The Internet Protocol (this is what the 'IP' in 'IP address is short for) ensures addressing, delivering and routing your requests correctly. The packets that it receives from the transport layer are equipped with both origin and destination IP address. This ensure that the packets know where they need to go, and that the receiving device knows where the packets came from. Next, the packets go through the Network layer.

  • Network layer

Among other things, the network layer handles 'Mac addressing', which ensures that the data from the packets are converted to electrical impulses and ensuring that they're delivered to the right device in the right places.

Command list

Here we present all the commands used in this section.

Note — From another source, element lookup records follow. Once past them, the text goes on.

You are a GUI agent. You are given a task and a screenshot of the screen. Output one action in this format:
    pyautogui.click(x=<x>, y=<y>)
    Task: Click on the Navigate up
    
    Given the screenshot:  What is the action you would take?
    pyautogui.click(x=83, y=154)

Unix Command Acronym translation Description
wget [OPTION] <URL> web get A non-interactive network downloader used to download files located at the URL.
curl [OPTION] <URL> Client url Similarly to wget, it is used to download files at the specified URL. This is an alternative MAC OS users, where wget doesn't work.
ssh <PORT> <user@IP/Domain_name> Secure shell Used to establish a secure connection to a remote server/system. It's also known as secure shell protocol.
scp <PORT> <user@IP/Domain_name> <user@IP/Domain_name> Secure copy protocol Starts a secure copy protocol, which copies files securely across from remote networks to clients or from clients to remote networks.
telnet <URL> <PORT> Teletype network Establishes a connection with the specified URL and port.
ifconfig [OPTION] Interface configuration Displays currently active networks but when used with a, it displays the status of all networks.
nslookup [OPTION] Name server lookup Used to obtain information about a server through a DNS (Domain name system) server.
ping [OPTION] <IP/URL> Packet Internet Groper Checks network connectivity between host (your computer) and host/server.

Exercises 1: Using ssh and scp

In order to use the commands ssh and scp you need to actually have a remote server you can try it on. You can create a SSH server on your local server (so on your own computer), and although this is hardly a remote server this will allow you to try the commands ssh and scp. For windows users, this require a couple more steps.

  • For windows users

First make sure ubuntu is updated,

Prompt$ sudo apt-get update 
Prompt$ sudo apt-get upgrade 

Then install ssh client and server,

Prompt$ sudo apt-get openssh-client
Prompt$ sudo apt-get install openssh-server 

You should now be able to start a ssh server,

Prompt$ sudo service ssh start
Prompt$ ps -A 

You should be able the daemon process, 'sshd', up and running. You can stop it again by typing,

Prompt$ sudo service ssh stop
  • For Mac users
Prompt$ systemsetup -setremotelogin on

You should now be able to start a ssh server,

Prompt$ sudo service ssh start

You can view check if the ssh server is up on and running with, ps -A,

Prompt$ ps -A 

where you should be able the daemon process, 'sshd', up and running. You can stop it again by typing,

Prompt$ sudo service ssh stop

By default the port number that your ssh server uses, is port number 22. You can, however, change this by going to the file <ssh_config>

Prompt$ sudo vim /etc/ssh/ssh_config
  1. Now that you're setup with an ssh server, start it and connect with ssh (whenever you want to exit the remote server, simply type exit in the command prompt).
  2. Copy any file from your computer to somewhere on the server.
  3. Copy any file from the remote server to your home directory.